* _EXERCISE_:
Copy every line from the data below in which the string "magnifier" can be found.

Stored entries:
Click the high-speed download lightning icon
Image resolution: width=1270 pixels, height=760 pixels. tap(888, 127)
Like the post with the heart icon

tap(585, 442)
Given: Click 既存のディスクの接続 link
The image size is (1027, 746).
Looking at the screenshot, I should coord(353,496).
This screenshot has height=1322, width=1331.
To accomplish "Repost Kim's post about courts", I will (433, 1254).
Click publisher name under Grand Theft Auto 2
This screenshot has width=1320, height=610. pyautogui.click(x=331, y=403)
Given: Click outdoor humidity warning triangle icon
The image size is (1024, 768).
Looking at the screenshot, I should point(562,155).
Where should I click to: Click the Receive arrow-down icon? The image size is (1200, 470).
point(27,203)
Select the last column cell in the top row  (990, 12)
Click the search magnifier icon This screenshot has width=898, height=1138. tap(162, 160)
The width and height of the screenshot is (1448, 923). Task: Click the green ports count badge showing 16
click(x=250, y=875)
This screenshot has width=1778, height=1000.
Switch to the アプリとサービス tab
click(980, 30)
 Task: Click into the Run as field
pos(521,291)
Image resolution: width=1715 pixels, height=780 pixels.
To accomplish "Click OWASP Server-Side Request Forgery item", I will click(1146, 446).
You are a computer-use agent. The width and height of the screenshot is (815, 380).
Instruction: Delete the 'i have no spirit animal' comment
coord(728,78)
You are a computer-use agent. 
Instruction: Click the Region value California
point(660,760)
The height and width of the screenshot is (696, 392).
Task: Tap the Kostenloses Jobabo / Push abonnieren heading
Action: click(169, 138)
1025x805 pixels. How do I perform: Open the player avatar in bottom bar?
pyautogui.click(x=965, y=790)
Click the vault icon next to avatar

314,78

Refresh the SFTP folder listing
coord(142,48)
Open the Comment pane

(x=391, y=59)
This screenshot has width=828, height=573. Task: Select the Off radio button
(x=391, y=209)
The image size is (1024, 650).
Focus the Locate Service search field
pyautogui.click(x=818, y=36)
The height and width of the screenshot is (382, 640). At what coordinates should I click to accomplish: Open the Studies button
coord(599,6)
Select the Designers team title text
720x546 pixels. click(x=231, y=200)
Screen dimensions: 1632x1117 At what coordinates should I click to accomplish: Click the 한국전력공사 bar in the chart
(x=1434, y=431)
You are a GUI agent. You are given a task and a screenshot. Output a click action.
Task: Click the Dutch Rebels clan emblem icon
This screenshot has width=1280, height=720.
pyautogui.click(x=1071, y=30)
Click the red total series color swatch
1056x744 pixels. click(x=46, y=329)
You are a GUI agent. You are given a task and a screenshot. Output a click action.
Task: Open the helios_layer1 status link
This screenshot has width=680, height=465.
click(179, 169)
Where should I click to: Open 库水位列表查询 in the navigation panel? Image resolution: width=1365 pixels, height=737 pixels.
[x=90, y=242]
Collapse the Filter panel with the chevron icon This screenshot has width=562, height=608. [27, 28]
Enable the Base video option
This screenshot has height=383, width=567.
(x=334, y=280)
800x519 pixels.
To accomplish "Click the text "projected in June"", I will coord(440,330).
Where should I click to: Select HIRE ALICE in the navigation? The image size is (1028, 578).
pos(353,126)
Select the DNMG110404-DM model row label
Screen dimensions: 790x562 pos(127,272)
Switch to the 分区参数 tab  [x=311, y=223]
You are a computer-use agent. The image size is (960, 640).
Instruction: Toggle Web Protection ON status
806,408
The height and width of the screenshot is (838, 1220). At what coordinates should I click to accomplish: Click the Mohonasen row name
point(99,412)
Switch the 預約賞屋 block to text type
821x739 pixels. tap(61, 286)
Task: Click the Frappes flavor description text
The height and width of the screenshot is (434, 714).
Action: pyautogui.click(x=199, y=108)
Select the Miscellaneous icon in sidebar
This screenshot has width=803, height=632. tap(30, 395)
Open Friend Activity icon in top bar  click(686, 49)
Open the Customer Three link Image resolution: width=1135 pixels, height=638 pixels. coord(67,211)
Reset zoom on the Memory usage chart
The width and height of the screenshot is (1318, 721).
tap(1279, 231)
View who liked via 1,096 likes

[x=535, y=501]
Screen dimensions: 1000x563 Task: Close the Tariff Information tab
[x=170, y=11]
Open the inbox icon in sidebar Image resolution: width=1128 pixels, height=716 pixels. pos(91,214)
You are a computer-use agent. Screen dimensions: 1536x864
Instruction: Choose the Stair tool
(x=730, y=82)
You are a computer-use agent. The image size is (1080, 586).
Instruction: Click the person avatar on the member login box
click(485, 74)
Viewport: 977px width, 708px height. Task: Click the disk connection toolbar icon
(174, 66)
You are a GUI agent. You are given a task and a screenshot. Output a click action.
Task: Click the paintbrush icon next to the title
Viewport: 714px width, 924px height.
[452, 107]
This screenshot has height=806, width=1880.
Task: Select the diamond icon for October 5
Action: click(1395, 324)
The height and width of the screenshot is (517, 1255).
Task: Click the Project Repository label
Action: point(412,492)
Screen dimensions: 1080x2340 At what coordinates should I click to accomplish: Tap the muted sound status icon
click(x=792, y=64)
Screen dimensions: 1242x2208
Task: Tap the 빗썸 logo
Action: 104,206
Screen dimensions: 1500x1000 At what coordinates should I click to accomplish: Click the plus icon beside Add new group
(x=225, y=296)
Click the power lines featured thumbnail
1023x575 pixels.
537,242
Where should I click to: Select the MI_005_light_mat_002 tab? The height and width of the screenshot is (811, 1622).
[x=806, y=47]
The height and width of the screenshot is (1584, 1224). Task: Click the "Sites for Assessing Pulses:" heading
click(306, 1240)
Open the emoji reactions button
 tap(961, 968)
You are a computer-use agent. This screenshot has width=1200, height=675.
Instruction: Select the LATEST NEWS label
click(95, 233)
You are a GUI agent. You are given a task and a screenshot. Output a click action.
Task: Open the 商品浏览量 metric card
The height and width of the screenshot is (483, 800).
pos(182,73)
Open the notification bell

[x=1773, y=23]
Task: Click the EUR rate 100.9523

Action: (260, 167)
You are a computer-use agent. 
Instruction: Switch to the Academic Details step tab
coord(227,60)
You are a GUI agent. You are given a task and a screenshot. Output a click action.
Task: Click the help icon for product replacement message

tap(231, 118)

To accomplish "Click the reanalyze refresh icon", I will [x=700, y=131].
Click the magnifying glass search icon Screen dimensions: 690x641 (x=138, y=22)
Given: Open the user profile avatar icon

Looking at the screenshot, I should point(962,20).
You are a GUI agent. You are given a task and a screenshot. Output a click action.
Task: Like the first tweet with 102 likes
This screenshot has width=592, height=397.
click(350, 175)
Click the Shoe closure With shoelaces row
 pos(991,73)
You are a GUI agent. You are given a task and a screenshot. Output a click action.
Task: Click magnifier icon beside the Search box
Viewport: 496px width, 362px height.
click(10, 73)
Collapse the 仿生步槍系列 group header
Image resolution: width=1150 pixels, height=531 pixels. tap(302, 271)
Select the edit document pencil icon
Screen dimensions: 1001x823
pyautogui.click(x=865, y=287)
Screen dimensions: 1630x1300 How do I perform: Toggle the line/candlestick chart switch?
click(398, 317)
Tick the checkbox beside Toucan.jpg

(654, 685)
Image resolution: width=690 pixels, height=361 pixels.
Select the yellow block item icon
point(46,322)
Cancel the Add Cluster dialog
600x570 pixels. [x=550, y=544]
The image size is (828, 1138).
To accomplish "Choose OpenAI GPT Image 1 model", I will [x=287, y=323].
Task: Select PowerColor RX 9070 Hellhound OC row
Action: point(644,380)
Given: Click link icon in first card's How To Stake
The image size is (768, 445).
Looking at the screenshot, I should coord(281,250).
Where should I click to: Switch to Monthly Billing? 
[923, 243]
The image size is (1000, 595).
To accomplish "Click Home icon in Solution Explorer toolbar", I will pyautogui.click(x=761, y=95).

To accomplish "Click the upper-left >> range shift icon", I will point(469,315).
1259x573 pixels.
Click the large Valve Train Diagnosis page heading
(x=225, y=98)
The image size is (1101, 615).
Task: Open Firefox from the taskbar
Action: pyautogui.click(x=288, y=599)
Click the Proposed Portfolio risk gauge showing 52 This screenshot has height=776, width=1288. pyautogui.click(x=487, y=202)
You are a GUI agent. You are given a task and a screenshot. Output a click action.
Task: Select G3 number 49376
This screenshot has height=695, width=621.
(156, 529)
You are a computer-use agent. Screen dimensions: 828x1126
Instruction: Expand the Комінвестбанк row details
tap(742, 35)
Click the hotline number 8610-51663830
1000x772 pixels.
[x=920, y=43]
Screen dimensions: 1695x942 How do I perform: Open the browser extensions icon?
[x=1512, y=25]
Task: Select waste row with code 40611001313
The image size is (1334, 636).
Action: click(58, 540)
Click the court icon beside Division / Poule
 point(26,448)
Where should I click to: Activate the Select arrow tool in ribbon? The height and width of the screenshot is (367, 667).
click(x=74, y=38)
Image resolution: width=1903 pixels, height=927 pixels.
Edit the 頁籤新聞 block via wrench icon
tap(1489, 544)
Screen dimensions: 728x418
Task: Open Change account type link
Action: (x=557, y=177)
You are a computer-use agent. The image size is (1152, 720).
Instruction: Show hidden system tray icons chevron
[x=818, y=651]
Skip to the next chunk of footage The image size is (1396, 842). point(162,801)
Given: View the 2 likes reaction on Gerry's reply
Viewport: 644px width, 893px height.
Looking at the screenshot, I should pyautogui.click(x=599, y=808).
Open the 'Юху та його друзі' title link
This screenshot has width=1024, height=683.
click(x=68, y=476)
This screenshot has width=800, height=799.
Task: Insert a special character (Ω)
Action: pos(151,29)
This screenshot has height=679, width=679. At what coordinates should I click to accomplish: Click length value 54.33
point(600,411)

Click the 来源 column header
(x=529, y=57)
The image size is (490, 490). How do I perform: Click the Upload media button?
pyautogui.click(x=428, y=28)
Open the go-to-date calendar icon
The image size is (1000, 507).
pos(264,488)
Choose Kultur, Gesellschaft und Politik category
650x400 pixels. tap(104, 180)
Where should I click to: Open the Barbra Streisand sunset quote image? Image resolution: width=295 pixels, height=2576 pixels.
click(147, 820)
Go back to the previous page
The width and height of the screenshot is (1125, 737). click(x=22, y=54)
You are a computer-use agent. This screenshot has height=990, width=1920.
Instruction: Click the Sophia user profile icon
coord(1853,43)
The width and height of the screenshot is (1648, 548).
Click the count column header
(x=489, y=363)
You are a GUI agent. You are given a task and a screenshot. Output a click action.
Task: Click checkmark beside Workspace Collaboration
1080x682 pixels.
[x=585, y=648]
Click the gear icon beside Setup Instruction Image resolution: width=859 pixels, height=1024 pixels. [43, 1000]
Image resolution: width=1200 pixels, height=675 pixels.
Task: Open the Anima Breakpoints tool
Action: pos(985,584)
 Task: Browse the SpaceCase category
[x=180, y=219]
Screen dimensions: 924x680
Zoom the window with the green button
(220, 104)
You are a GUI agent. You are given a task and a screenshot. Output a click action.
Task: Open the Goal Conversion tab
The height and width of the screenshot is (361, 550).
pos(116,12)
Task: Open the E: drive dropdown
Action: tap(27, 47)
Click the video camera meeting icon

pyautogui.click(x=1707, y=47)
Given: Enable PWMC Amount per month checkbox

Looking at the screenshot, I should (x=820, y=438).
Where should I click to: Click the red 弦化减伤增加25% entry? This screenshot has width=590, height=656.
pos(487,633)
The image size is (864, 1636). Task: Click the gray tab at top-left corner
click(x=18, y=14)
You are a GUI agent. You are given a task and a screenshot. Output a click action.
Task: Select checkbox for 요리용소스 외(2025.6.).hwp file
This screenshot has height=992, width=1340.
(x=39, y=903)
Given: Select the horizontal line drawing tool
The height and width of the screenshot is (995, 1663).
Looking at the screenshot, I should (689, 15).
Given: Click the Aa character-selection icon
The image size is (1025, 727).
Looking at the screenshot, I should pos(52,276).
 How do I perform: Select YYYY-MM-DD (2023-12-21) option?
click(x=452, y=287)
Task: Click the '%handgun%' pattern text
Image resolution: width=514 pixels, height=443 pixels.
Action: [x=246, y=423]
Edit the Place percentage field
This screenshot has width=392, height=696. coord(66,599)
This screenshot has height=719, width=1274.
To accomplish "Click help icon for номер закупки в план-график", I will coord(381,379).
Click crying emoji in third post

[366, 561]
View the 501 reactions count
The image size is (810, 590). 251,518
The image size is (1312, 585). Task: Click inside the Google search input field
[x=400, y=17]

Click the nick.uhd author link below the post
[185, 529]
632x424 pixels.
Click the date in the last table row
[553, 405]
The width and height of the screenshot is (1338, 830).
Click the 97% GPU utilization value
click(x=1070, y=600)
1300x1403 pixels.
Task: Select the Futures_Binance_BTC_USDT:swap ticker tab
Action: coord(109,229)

* _TASK RESULT_:
Click the search magnifier icon This screenshot has width=898, height=1138. tap(162, 160)
Task: Click magnifier icon beside the Search box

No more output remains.